Ils rentrèrent finalement à l'appartement. Ella s'était endormie et Klaus la porta dans l'appartement. Caroline la mit rapidement en pyjama et ferma la porte. La veilleuse dans sa chambre donnait l'impression que la peinture murale luisait. Ella allait faire quelques rêves de princesse, ce soir.

- Ça s'est bien passé, fit Caroline en prenant le verre de vin que Klaus lui tendait. Et Ella a adoré prendre son nouveau cousin dans ses bras.

- C'est vrai, tout le monde s'est comporté au mieux et heureusement ils n'ont pas trop cuisiné Ella, dit Klaus.

- J'ai quelque chose pour toi, déclara Caroline avant de courir dans sa chambre pour prendre quelque chose dans sa valise. J'allais le garder pour ma dernière soirée, mais je ne peux pas attendre.

- Qu'est-ce que c'est ? demanda Klaus en prenant l'enveloppe kraft de ses mains.

- Quelque chose que j'ai demandé à Stefan d'établir avant de partir, répondit Caroline.

Klaus ouvrit l'enveloppe et la lut.

- Une fois que tu auras signé, ce sera officiel, reprit Caroline. On partage maintenant la garde légale et physique d'Ella. Tu l'auras pendant trois mois chaque été avec moi démarrant les deux premières semaines avec vous. J'ai pensé qu'on pouvait s'arranger entre nous pour les petites vacances.

- Caroline, c'est… C'est… Merci, fit Klaus, à court de mots.

- Non, merci à toi. Une part de sa vie manquait à Ella. Tu l'as remplie, expliqua Caroline.

Klaus la prit fermement dans ses bras en la soulevant du sol. Caroline rit. Il la reposa au sol. Leurs visages étaient très proches l'un de l'autre et aucun des deux ne s'éloignait.

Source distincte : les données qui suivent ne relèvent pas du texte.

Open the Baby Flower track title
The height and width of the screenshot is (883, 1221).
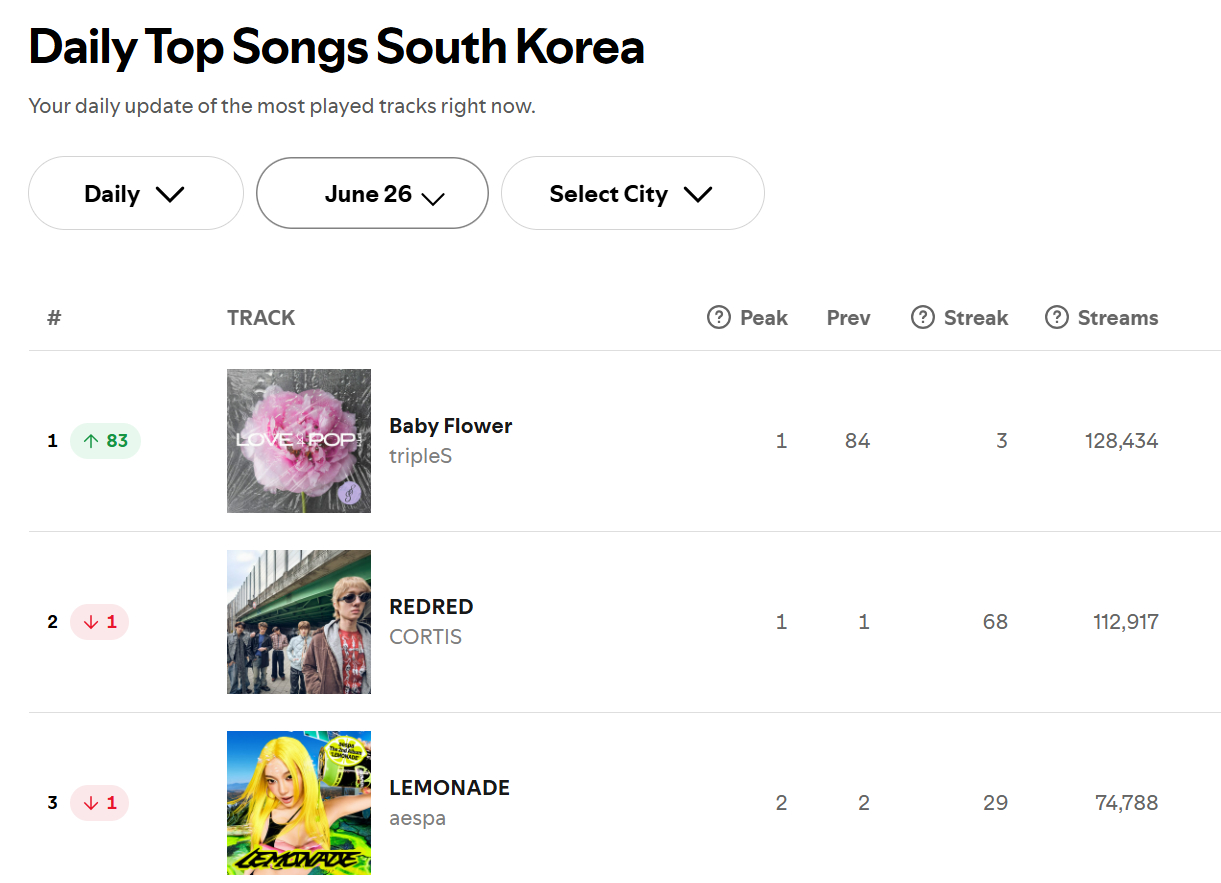pyautogui.click(x=450, y=426)
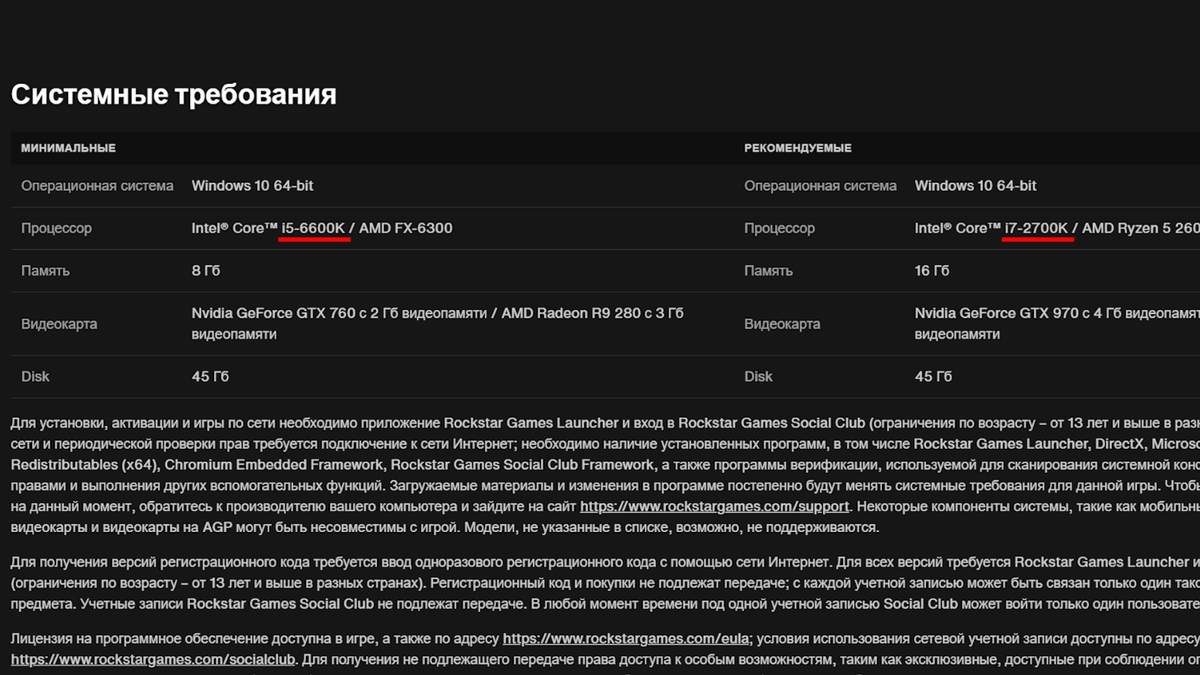Click the AMD FX-6300 processor text
The image size is (1200, 675).
click(x=407, y=227)
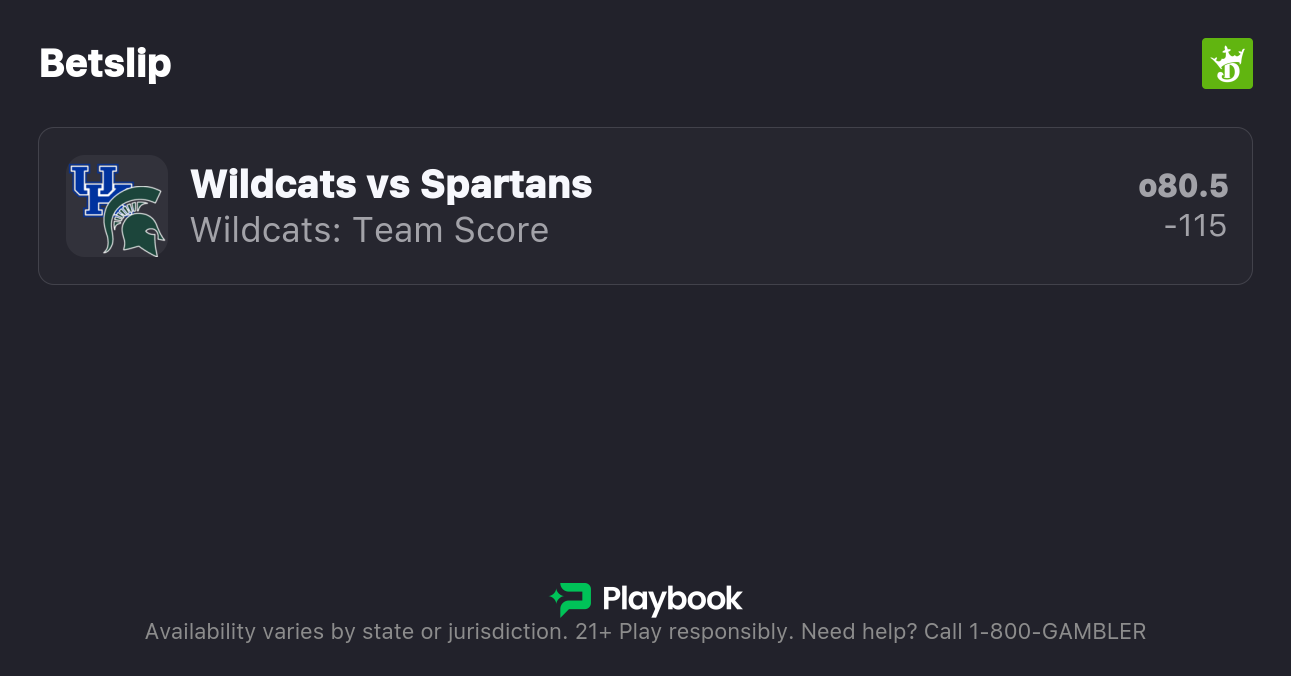Click the -115 odds value
The image size is (1291, 676).
click(x=1195, y=226)
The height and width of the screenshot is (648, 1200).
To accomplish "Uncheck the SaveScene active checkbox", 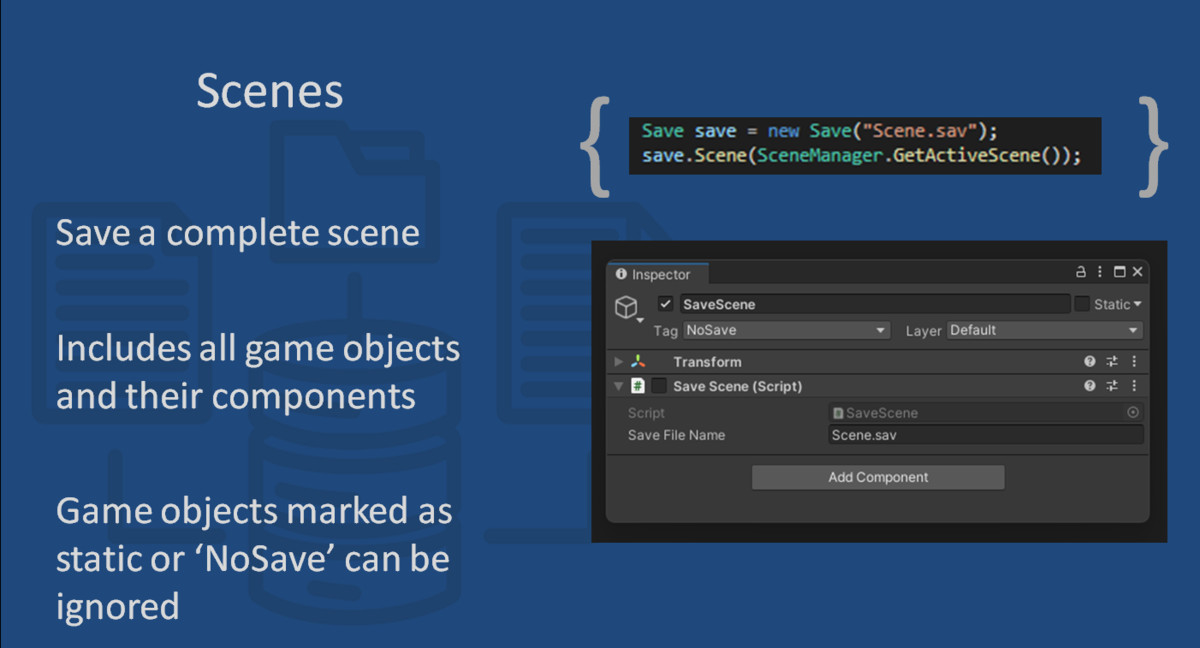I will click(x=666, y=305).
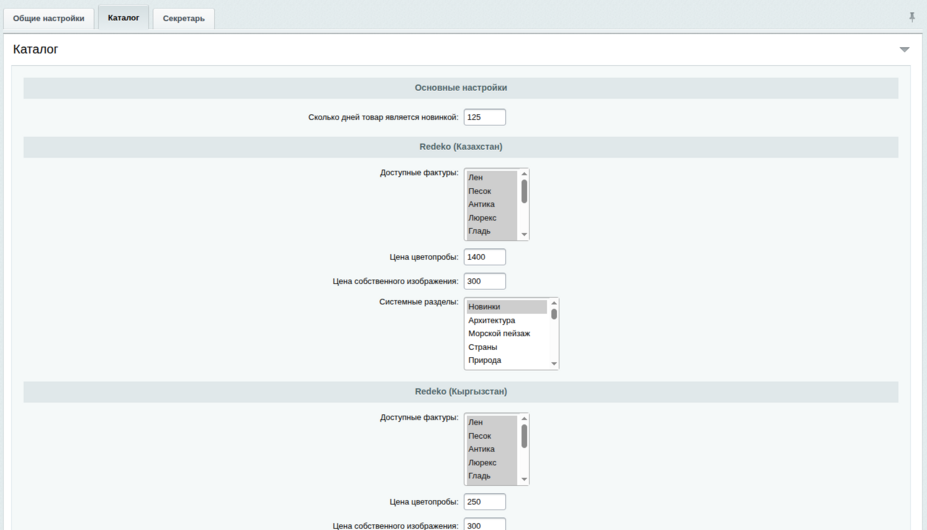Viewport: 927px width, 530px height.
Task: Switch to the Секретарь tab
Action: pos(183,18)
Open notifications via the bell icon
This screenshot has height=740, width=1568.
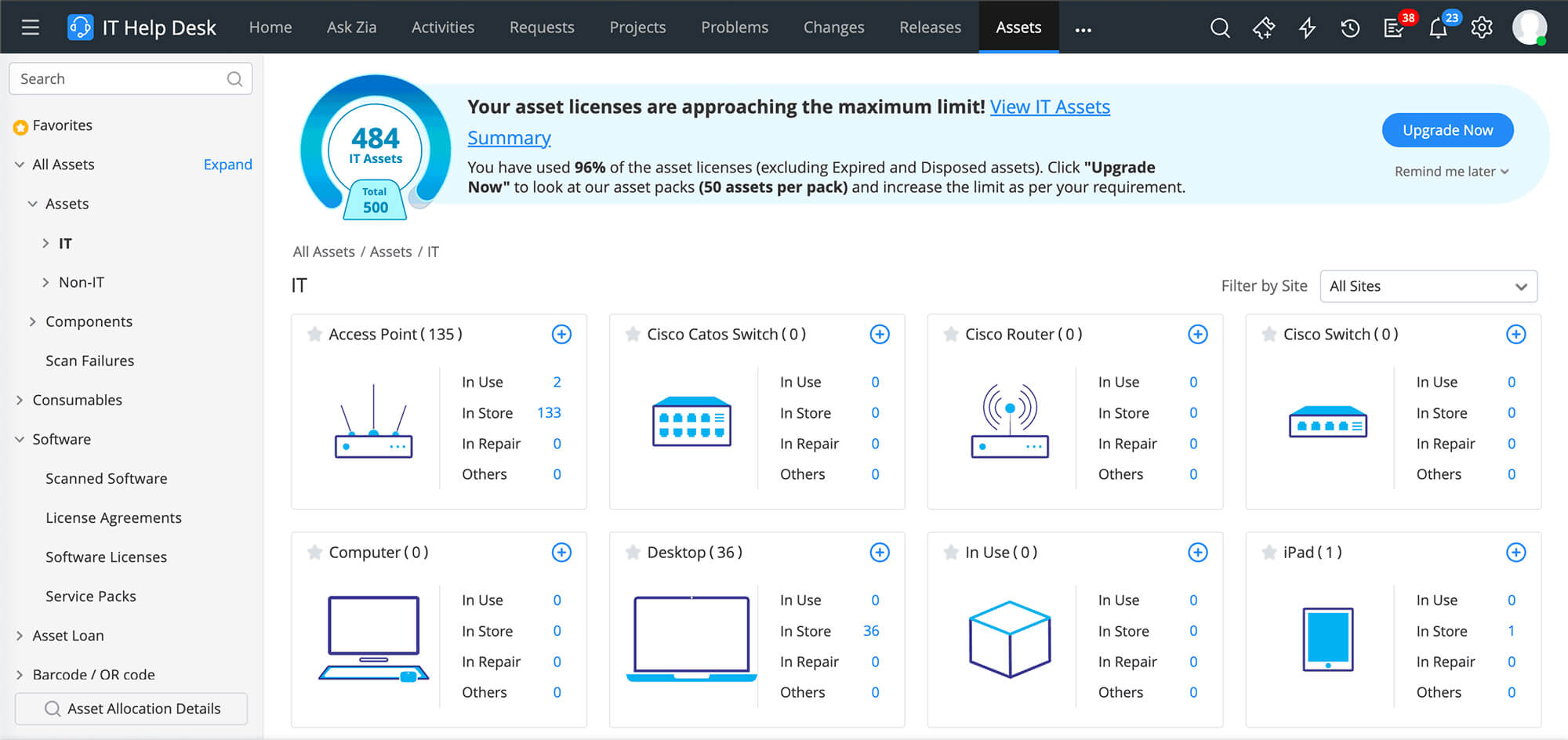click(x=1439, y=27)
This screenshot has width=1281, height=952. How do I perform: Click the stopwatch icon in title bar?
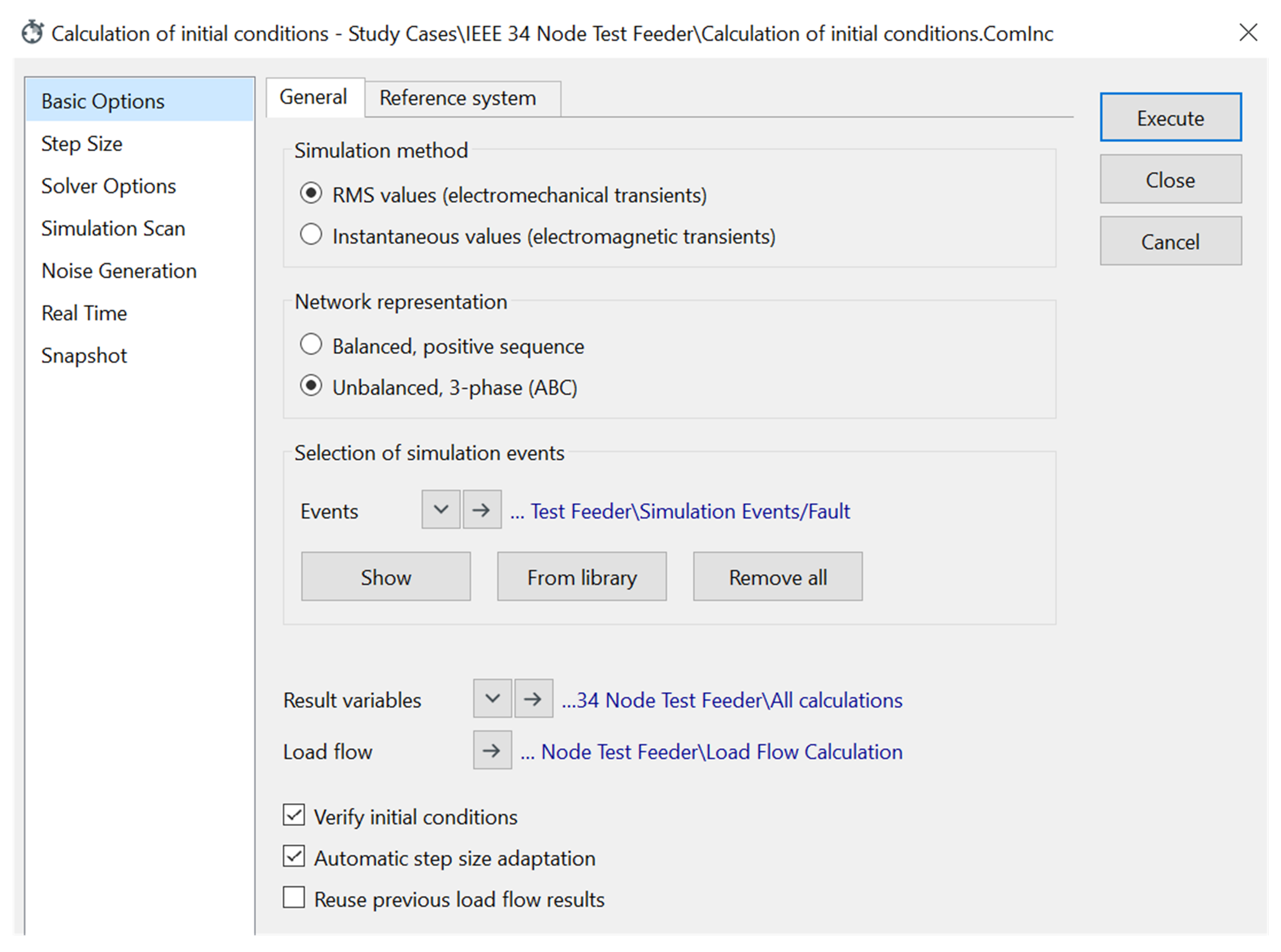click(32, 33)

- Et puis merde, fit Klaus, et il l'embrassa.

Note de l'auteure

Qu'en avez-vous pensé ? J'espère que vous l'aimez. Bien ? Horrible ? Waouh, Lane, tu as perdu ta capacité à bien écrire au cours de l'année ?

J'espère vraiment que ça ne prendra pas presque un an pour publier, et encore une fois je suis désolée que ça ait pris autant de temps. Vous, les lecteurs, êtes juste merveilleux de m'avoir demandé de continuer.